Most individual actors can and will follow the rules. But some can't or won't, especially in common blurry areas where it's not clear who polices it or what your personal responsible choice should be. If enough individual actors can't or won't follow the rules, it doesn't matter all the effort the majority made by following them - the disease still spreads, the cases still climb, the hospitals still get overwhelmed.

By relying on individual responsibility, what the Province is doing is making a (risky) bet that our capacity to accommodate all the negative consequences of the people that can't or won't follow the rules is sufficient. To do this successfully, you need to push as many people as possible to follow the rules - education and enforcement. Punish those who don't follow the rules to the degree that you incentivize them to start obeying them, while also offering incentives and supports to help more people that would follow the rules but can't - CERB, sick leave, child support benefits, isolation hotels, more funding for schools to socially distance in classrooms etc. The whole idea is to give an many incentives as possible to reduce the number of people who can't or won't follow the rules.

Here's the problem:
Imagine a perfect scenario for "personal responsibility": every single person follows the rules except those that have no choice but to break them (e.g. front-line workers etc.) In this scenario, you may *still* not have enough capacity to make up for the negative consequences of too many people unable to follow them. Large families can't isolate always from each other, children can't help their class has 35 students in it, front-line workers need to go to work - there's so many people out there that can't follow the rules even if they want to.
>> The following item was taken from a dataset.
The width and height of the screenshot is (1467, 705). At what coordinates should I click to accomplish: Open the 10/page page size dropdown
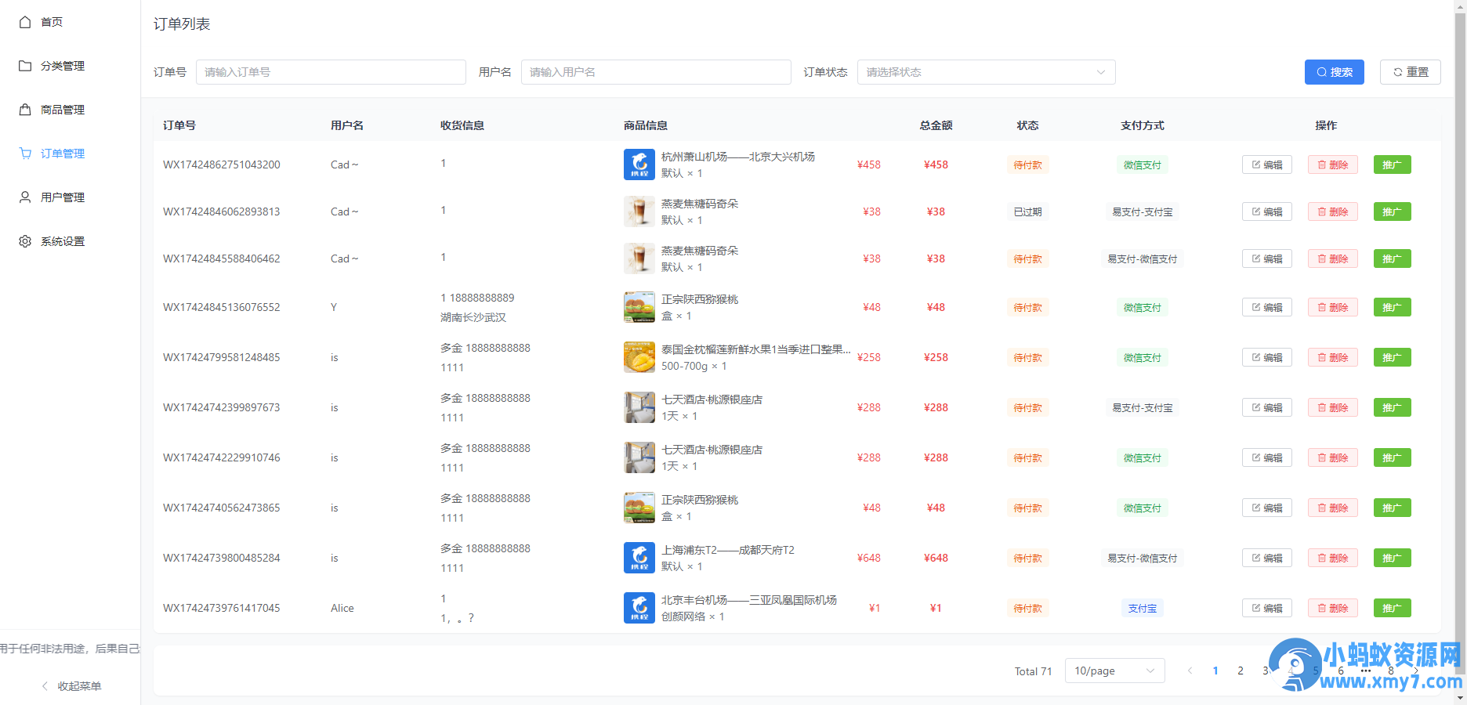point(1114,671)
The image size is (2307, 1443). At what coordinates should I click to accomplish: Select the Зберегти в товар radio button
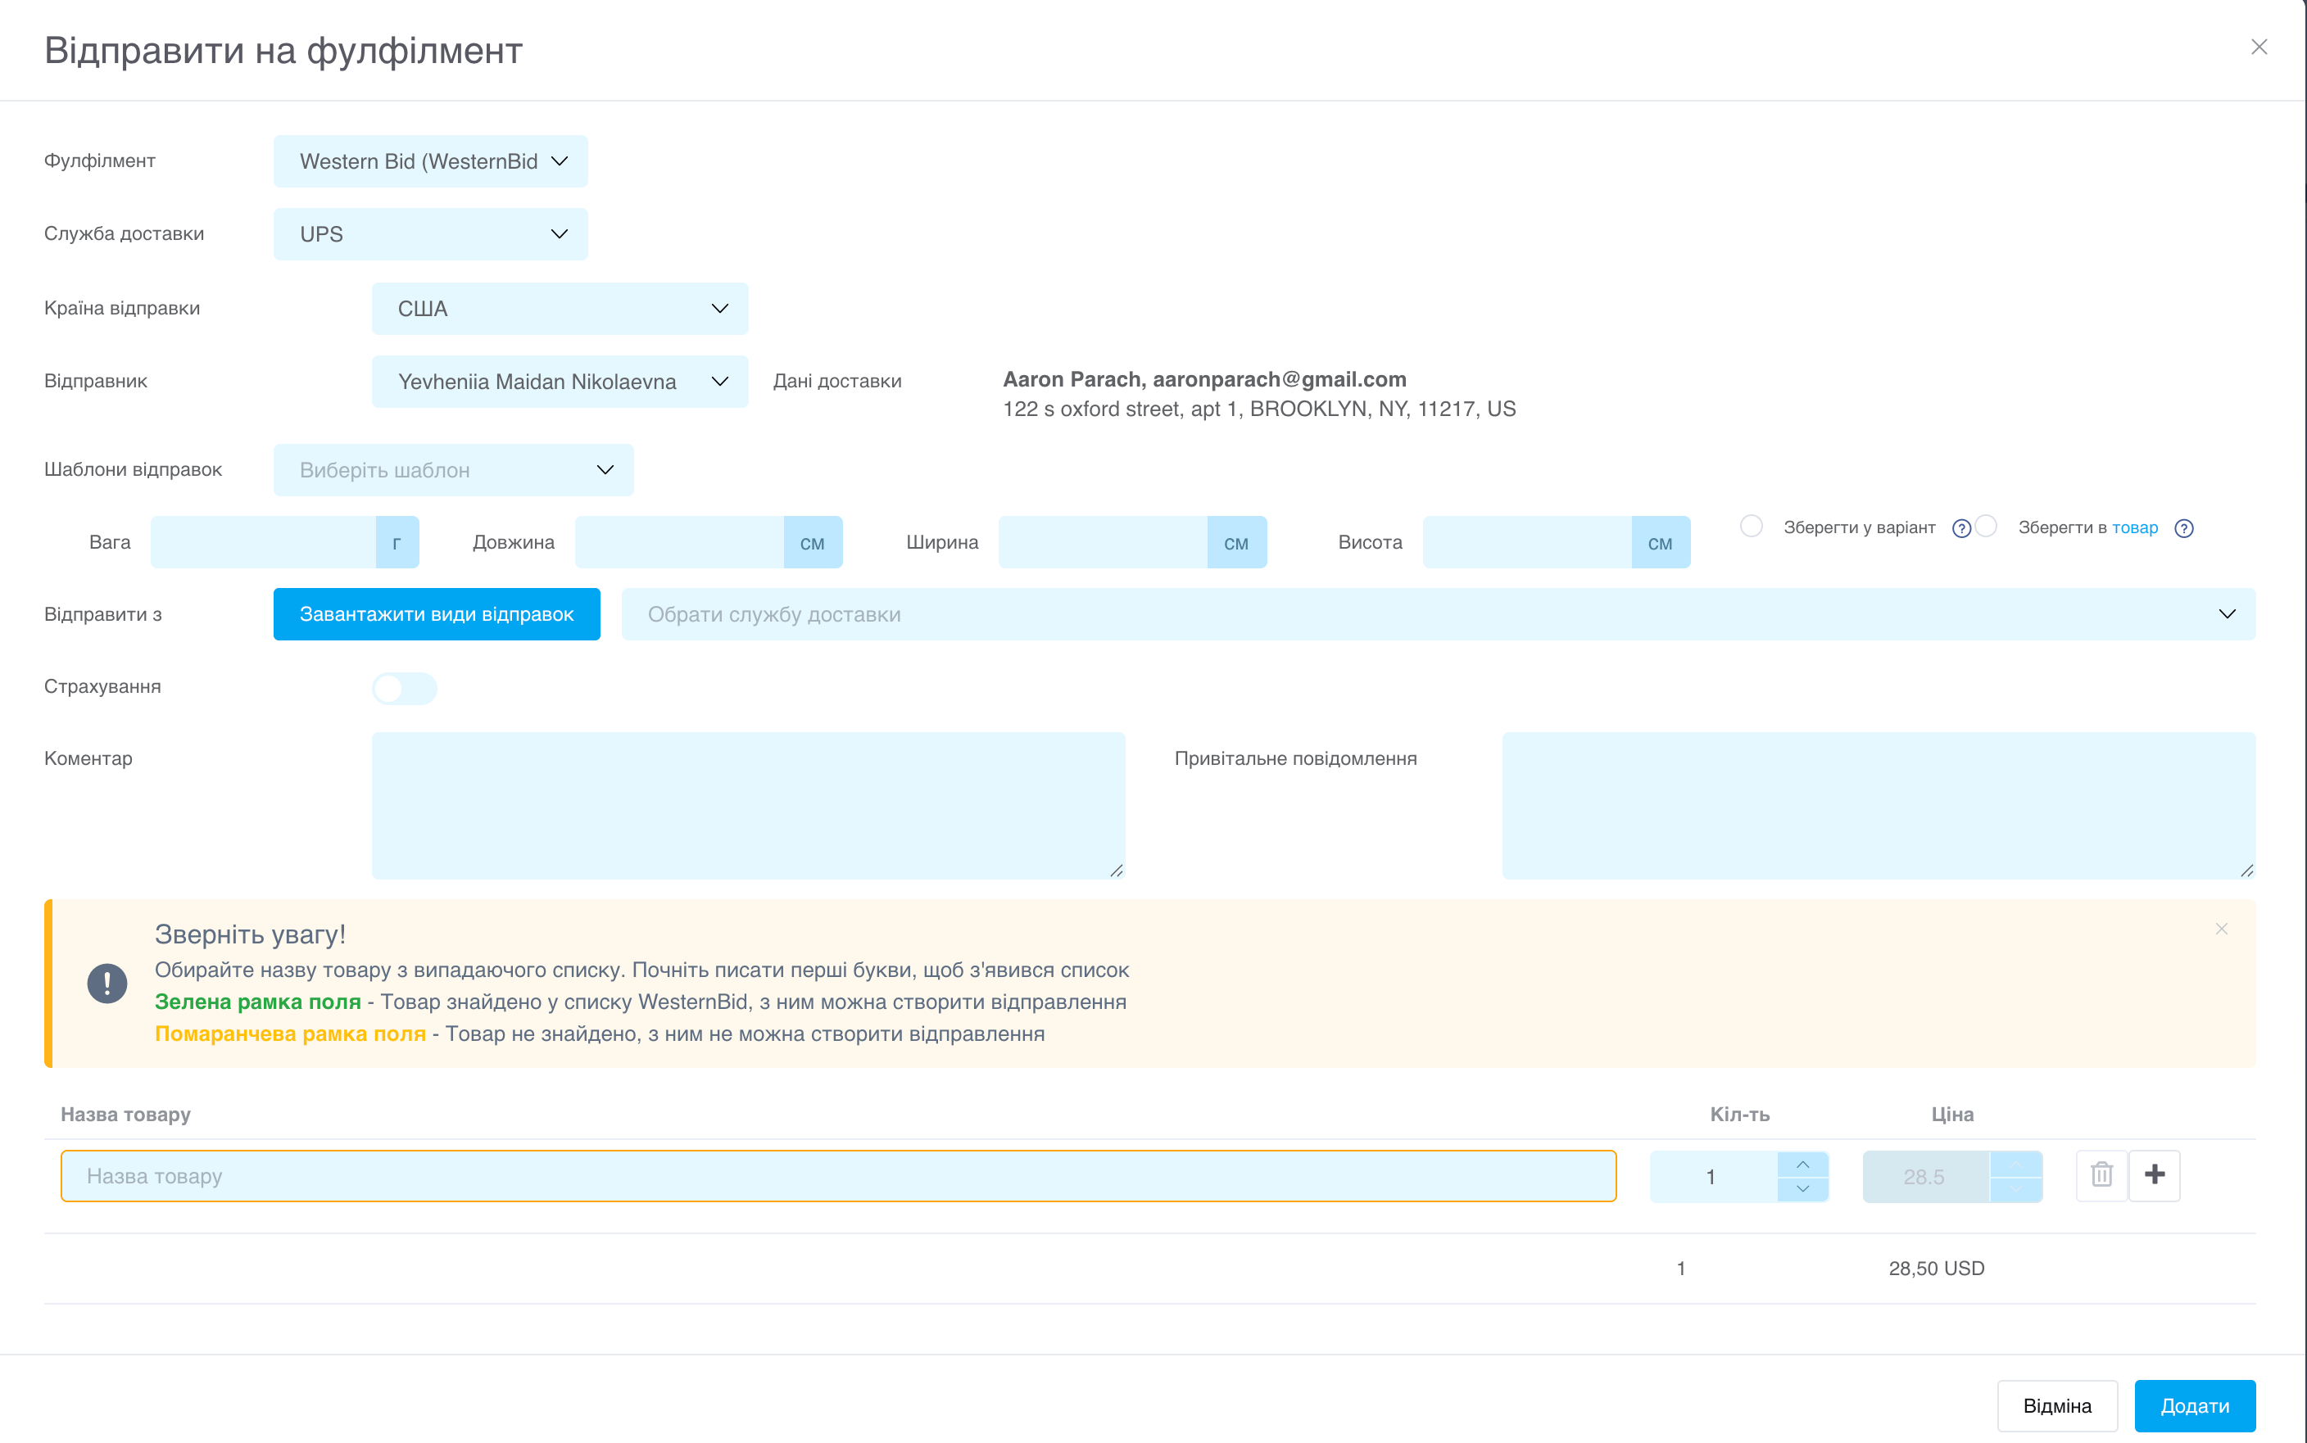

And clearly we aren't living in a perfect scenario:
  • anti-mask groups marching with impunity and no tickets, while others face random and arbitrary ticketing - all this is undermining the main goal: to convince as many people as possible to follow the rules.
  • Cutting school funding so class sizes are larger than they should be - you are forcing more people to not be socially distanced by doing this
  • Failing to educate on all the programs available so individuals who want follow the rules have support to do so
So by relying on personal responsibility alone in an imperfect scenario - without putting in strong enough measures to actually discourage bad behaviour and strong enough supports to help people who don't have a choice make safer decisions - you end up where we are heading as a province: unnecessary deaths, unnecessary economic pain and a long, drawn out process that frustrates everyone while not achieving anything close to a good outcome.

To close off the original metaphor: if only there was a mall manager - but like for all of society - that can help out here with sensible, harsh and effective rules to stop crowding in all our Chinook Centre hallways ....
 
Not related to Alberta, but I saw on the news police busted up a large house party in Toronto, 60 or 70 people. They gave 37 of the people $880 fines, and the two organizers got hit with $10,000 fines.

At first glance it seems drastic, but I would like to see that kind of thing here. Aside from the illnesses and deaths, and people not getting help for non-covid related illnesses, there is a heavy monetary loss because pf covid. It costs a lot of money for the contact tracing, medical staff, and ICUs. Those who flagrantly break the rules should share in some of that cost.
 
Kenny is blaming the South Asian community for the high case load in the NE. What a tool...

Really!?! His supporters were literally just holding a massive anti-masking protest at Olympic Plaza, flagrantly violating public health orders against crowds of more than 10. No one got ticketed. Police just stood by and watched.